For the first time since I can remember some members of the American Educational Research Association (AERA)—the largest association of educators and educational researchers in the world—are taking a public stand at AERA’s annual meeting in San Francisco against the corporatization, standardization and privatization of education.

reclaimaera-thumbnailSadly, the leadership of AERA has invited Arne Duncan, who represents and supports the technocratic, dehumanizing forces of privatization to speak on Tuesday, April 30, 3:45 p.m. at the Hilton Hotel. This and other actions by the AERA serve to support the dismantling of education as a public good, narrow the possibilities of what it means to research, know, learn and share our understandings, and marginalize and silence voices of dissent.

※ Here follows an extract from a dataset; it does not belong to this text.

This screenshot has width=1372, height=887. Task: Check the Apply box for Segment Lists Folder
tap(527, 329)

We are inviting teachers, administrators, students, parents and concerned community members to join those of us at AERA as we make visible our support for public education and democratic empowerment

Here’s how you can get involved:

In person. 

Contact your friends and colleagues in the Bay area and join our protest.  We especially are looking for Oakland and San Francisco parents and teachers to join us in the on-the-ground protest.

Virtually. 

Read the statement from AERA members:

As members of the American Educational Research Association we are committed to:

  • free and equal public education for all as a cornerstone of democracy.
  • research, scholarship and policy making that grows from and with communities  that are impacted by these.
  • knowledge production as varied, multiple and contextual.
  • research, scholarship and policy free from the interests of corporations and venture philanthropists.
  • public education-at every level-as a space for social imagination and the practice of freedom.

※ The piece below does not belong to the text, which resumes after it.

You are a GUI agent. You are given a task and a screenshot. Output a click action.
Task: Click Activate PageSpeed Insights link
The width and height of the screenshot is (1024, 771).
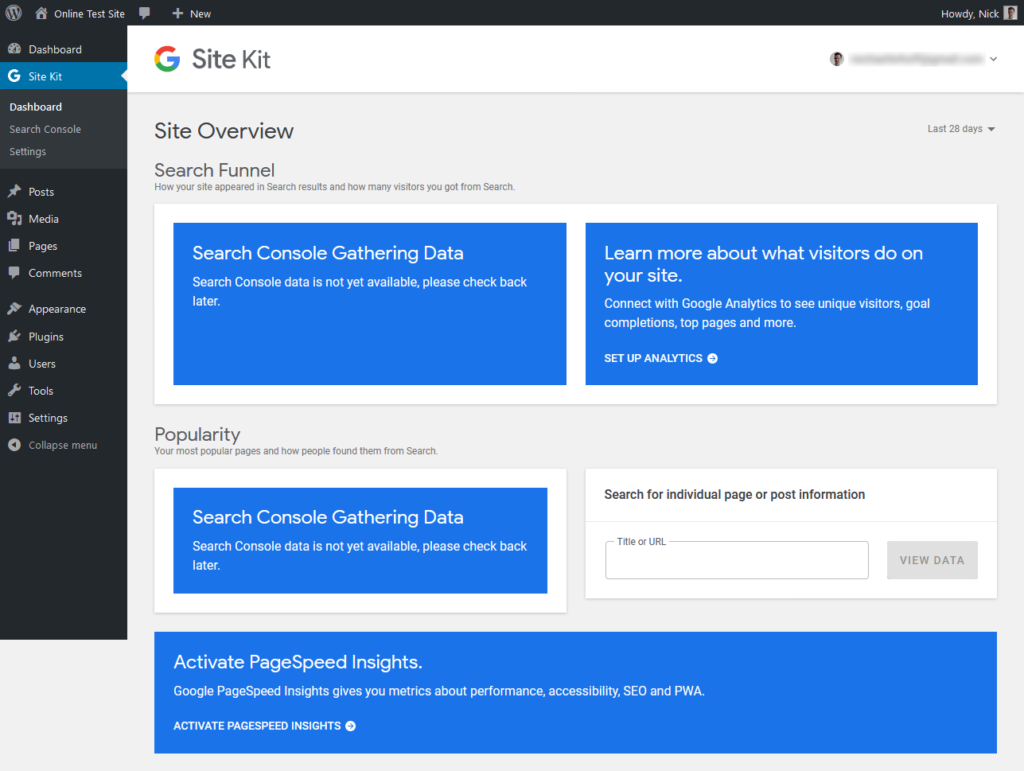[x=264, y=726]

AERA has failed to take a public stance in support of these commitments and has not provided space for meaningful dialogue about how we can enact these commitments. Instead, AERA supports: 

  • narrowing of ‘acceptable’ research to demands of quantification and standardization.
  • affiliation with corporate sponsors like Pearson, Inc.
  • denial of the impact of corporate influences when it accepts for publication articles authored by writers from corporate sponsored think tanks.
  • complacency in the face of the ongoing assault on education and incursions of corporations into research and practice led by such actors as: the Bill and Melinda Gates Foundation, the Broad Foundation, and Rupert Murdoch’s Wireless Generation

Case in point: invited “education researcher’ Secretary Duncan whose policies have led to:

  • school closings; increased testing; narrowing of curriculum; undermining of collective bargaining; increasing of for profit charter schools; increased corporate influence in education.
  • students, teachers, parents, and scholars threatened, silenced, and abandoned.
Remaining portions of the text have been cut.